A very juicy rumour set the fanboy flames blazing across the web this week, after Eurogamer claimed that Nintendo was secretly working its shrink-ray magic on the SNES.
The early leaks say it'll be just like the Nintendo Classic Mini NES, only, y'know, more Super. That's right: a miniature version of your favourite childhood games console (unless you were a Sega kid, of course) packed with a handful of the best games ever released for it. Oh, and it'll arrive just in time for Christmas.
It would certainly explain why Nintendo discontinued the Classic Mini NES recently: it's not because the company just plain hates money, but because it needs to free up production to work on a new, must-have plastic brick of gaming nostalgia. Which is both a good thing and a bad thing. Here's why.
Don't skimp on supply
See, the NES mini did gangbusters for Nintendo, selling out just about everywhere it went on sale as the perfect stop-gap before the Switch arrived in March.
People snapped them up to give as Christmas presents, and desperate parents were forced to turn to Ebay and pay extortionate prices to avoid disappointing their kids. There's still demand today, with the £50 console going for well over four times its asking price on online auction sites. And yet there'll never be enough. The Mini NES is dead.
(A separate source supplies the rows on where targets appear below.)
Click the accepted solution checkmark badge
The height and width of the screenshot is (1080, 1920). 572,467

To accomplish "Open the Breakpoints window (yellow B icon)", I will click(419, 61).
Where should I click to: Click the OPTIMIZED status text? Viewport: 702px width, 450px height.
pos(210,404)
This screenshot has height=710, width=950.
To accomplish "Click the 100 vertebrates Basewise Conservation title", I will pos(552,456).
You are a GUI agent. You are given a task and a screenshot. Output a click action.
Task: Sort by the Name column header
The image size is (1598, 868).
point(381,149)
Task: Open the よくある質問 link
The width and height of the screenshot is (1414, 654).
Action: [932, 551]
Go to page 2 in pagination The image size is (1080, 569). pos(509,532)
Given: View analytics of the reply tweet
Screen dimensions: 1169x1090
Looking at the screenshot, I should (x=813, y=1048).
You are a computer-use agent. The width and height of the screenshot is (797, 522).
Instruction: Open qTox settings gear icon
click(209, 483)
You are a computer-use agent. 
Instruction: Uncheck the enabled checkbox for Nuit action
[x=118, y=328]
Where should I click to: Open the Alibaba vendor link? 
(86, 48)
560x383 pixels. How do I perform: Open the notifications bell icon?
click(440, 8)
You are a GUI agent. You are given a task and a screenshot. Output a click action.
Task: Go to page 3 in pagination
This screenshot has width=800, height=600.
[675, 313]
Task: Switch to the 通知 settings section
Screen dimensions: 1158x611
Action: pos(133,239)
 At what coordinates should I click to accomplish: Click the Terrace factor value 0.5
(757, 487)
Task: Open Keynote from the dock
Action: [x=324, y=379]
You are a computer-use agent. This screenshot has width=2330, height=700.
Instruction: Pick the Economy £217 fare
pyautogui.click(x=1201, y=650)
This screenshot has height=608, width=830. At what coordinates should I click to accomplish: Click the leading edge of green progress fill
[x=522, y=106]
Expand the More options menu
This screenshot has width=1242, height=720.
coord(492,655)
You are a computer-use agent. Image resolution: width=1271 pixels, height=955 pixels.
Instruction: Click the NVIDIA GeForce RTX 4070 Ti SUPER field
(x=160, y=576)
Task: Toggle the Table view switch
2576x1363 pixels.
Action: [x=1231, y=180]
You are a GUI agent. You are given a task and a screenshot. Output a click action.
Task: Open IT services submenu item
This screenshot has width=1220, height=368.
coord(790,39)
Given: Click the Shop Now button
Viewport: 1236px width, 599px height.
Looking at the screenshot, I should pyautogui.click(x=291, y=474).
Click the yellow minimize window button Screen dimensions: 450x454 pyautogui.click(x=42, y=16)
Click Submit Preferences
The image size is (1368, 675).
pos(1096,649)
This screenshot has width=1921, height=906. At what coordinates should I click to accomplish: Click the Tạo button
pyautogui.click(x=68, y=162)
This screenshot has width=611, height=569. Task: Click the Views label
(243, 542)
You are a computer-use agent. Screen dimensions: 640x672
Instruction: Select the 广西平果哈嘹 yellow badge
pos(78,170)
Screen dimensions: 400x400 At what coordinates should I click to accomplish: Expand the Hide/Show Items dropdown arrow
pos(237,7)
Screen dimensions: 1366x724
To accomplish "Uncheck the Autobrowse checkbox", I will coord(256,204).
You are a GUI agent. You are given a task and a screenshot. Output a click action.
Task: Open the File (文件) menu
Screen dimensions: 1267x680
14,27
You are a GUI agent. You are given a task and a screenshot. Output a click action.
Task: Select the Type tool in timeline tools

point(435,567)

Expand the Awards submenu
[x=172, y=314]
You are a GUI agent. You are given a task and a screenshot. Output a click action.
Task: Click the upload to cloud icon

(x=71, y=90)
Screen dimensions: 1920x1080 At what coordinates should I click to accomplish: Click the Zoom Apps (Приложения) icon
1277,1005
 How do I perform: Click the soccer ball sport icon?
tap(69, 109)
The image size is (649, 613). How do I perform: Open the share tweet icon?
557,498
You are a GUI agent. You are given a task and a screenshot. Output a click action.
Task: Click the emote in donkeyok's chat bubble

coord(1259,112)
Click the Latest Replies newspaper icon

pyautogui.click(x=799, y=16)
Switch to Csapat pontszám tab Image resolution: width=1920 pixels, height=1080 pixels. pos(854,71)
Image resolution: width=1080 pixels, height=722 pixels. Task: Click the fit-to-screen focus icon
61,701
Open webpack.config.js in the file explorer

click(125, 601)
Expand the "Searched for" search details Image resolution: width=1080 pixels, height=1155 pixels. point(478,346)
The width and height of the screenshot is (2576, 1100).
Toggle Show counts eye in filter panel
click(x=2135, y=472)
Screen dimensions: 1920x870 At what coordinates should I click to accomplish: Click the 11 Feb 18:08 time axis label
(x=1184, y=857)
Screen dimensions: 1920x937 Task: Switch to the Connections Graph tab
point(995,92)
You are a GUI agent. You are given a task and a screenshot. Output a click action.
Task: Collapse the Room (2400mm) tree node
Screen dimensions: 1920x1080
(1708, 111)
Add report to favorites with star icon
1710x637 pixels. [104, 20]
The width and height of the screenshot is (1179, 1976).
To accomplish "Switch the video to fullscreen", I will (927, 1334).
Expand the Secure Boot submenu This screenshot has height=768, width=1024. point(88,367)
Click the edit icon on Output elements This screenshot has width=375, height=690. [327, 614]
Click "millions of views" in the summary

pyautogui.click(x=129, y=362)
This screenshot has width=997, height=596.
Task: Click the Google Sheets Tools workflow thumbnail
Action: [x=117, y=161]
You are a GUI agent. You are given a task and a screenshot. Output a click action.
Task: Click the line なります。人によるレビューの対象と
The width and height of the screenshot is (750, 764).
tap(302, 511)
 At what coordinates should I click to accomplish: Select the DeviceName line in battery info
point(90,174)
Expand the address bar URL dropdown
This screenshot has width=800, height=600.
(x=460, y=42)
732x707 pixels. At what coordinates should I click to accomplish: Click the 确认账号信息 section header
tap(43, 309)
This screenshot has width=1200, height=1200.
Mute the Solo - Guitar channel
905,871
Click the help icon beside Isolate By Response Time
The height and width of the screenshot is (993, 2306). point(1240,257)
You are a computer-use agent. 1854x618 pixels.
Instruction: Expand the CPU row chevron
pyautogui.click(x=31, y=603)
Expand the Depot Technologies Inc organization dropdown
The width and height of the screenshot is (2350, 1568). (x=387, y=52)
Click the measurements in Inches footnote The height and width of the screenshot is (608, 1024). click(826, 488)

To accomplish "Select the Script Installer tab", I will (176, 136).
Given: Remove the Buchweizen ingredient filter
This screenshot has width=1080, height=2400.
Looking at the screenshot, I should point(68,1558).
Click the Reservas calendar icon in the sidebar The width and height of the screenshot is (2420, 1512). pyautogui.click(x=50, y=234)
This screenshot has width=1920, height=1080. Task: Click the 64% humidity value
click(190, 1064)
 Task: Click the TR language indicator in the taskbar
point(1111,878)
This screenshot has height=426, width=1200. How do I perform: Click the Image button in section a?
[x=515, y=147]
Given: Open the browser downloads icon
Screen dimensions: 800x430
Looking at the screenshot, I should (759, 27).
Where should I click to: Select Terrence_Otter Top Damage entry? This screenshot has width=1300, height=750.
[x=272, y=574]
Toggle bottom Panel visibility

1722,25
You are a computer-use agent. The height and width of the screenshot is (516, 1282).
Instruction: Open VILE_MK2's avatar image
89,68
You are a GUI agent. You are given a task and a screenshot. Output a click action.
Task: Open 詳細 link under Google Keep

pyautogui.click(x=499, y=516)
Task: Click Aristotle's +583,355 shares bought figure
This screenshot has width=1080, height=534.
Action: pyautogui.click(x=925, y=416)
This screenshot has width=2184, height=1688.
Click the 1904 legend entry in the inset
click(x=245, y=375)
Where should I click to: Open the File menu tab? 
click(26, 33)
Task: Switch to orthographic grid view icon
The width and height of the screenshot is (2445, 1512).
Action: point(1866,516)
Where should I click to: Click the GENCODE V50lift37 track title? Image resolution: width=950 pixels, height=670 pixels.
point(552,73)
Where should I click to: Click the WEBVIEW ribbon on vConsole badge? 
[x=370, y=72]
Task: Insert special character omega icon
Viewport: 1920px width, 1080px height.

It has ceased to be.
If its replacement is to succeed, and not alienate gamers that want to buy one but can't Nintendo absolutely has to make enough consoles to meet demand.
People are definitely going to want this thing. The NES might have been Nintendo's first home console, but the SNES arguably had the better catalogue of games - Zelda and Donkey Kong are great, but they're practically prehistoric next to A Link to the Past and Donkey Kong Country. To not have enough consoles to go around a second time would just be a slap in the face to die-hard Ninty fans.
Get the right games
The NES Mini had a decent selection of first-party games, and even a few major names from third-party publishers, so we'd expect a mini SNES to follow suit.
There's a whole heap of titles to choose from, including Super Mario Kart, Super Metroid, and Super Mario World, as well as Star Fox, Earthbound and the aforementioned Zelda sequel. Those are obvious must-haves, but the Big N is going to have to break out the credit card and license some third-party games to keep us properly happy.
NBA Jam and Super Bomberman are two that instantly jump to mind - and are the two games that could even get me to buy a SNES Mini multi-tap, if such a hallowed object gets willed into existence by Nintendo.
Let's not forget that the SNES had some of the best RPGs of its era, too. The Secret of Mana and Chrono Trigger are incredible, multi-hour experiences that are just begging to be replayed.
If all those licensed games are a bit too pricey for Nintendo to bundle on the console, then let us buy them separately - a downloadable game store, just like the Nintendo E-Shop, would be a guaranteed way to make some extra cash once gamers have paid for the hardware itself.
No cable catastrophes
Finally, while the NES mini might have been popular enough to sell out, it was hardly perfect.
Just take a look at those pathetically short controller cords; unless you trawled the console half-way across the living room, you'd have to get down on the floor and play mere feet away from your TV. So just like the original, I guess.
We're not in 1990 now, though, so there's really no excuse: add a few extra feet to your controller cords, Nintendo. My cramped legs will thank you.
Being able to plug your existing SNES controllers in would be a bonus, too - it's the reason I've been waiting for to get up into the loft and have a good rummage. It would mean you wouldn't need to pay a tenner a time for Nintendo's official USB pads, just to school your mates at Mario Kart.